Aggregation Service load testing framework

We welcome your feedback on this document as we prepare to add it to our public guidance repository.

We encourage ad techs to run load testing on 100% of production traffic:

  1. Ad techs should access Conversion Attribution measurement using the Attribution Reporting API as their reporting use-cases.
  2. Ad tech should make design decisions while minimizing noise (reference: design decisions modeled)
  3. While testing, ad techs should keep track of the number of jobs they run per day (e.g. per advertiser jobs), an estimated distribution of conversion event volume and the number of aggregate keys as input per processing job (refer tooutput_domain_blob_prefix job parameter in Aggregation Service API documentation), and estimated average conversion events per input report.
  4. For testing, ad techs should lookup the recommended instance type from the sizing guidance table based on their expected job size (i.e., report volume, domain size) and size their deployed aggregation service accordingly. Reference: Sizing guidance for Aggregated Service on AWS
  5. Ad techs should execute aggregation jobs for load tests.

Goals

This guidance is specific to aggregate conversion attribution measurement and will include key setup and configuration instructions intended for use by ad techs to:

  • Estimate load expectations for aggregate conversion attribution measurement.
  • Optimize their key setup and configuration for performance and noise based on dimensions and goals they intended to measure, and the size and segmentation of their advertisers.

Prerequisite

This guide is intended for an ad tech audience. Before going through the following steps, you should review our documentation on working with noise, summary report design decisions, and experiment with noise lab for an optimal configuration.

Steps

1. Initial aggregation key setup strategy

Determine how many different key structures (i.e. set of dimensions) you need based on your business type and objectives. Note that optimizing your key structure could help reduce the noise in reports.

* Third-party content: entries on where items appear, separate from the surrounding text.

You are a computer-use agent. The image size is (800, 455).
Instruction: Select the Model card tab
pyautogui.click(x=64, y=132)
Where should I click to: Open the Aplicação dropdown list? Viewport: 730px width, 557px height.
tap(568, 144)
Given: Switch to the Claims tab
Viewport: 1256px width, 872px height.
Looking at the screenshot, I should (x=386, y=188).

The number of advertisers you have
For example, say you have 1,000 advertisers.

The similarities between your advertisers
Similarities should be assessed based on volume of conversions, relative conversion values, and general coverage of advertiser characteristics. The more similar you are able to group them, the more finely tuned your results would be (due to less variance in output values), and therefore, the less the impact of noise. Refer to advanced key management for more details. For example, an ad tech can segment its advertisers by industry, spend, and conversion volume as follows:

  • Industry (for example: Insurance, Jewelry, Growth Retail)
  • Spend (for example: <$50,000/quarter, $50-$150,000/quarter, $150,000-$250,000/quarter)
  • Conversion volume (Low, Medium, High)

The number of aggregate key structures to be created
For example, 27 (3x3x3) : 3 industries, 3 spend types, and 3 groupings for conversion values.

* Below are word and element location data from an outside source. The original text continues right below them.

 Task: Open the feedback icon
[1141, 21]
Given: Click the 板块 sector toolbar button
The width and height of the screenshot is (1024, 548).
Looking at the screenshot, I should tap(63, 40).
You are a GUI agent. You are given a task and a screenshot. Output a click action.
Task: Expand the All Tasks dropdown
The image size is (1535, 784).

2. Identify aggregation key dimensions

Next, identify the important dimensions you would want to track for both impression and conversions to estimate the number of source and trigger side keys.

For each aggregation key structure, the important dimensions that you need to track for impressions will help you determine the number of source side keys. Dimensions will depend on the advertiser type from #1 above (i.e., industry, spend, conversion). The following examples help explain dimensions:

  • Key Structure 1: (Industry = insurance, spend = <50,000, conversion volume = low)

    • A: 4 dimensions: Campaign (e.g.: 50 possibilities), Ad group (e.g.: 20 possibilities), Device type (e.g.: 5 possibilities), Geo (e.g.: 50 possibilities)
      1. Possible dimensional combinations = 50 x 20 x 5 x 50 = 250,000. This represents the number of possible dimensional combinations for source side keys for key structure 1.
      2. Need to reserve 18 bits (18 bits = 262,144 possible combinations)
  • Key Structure 2: (Industry = insurance, spend = <50,000, conversion volume = medium)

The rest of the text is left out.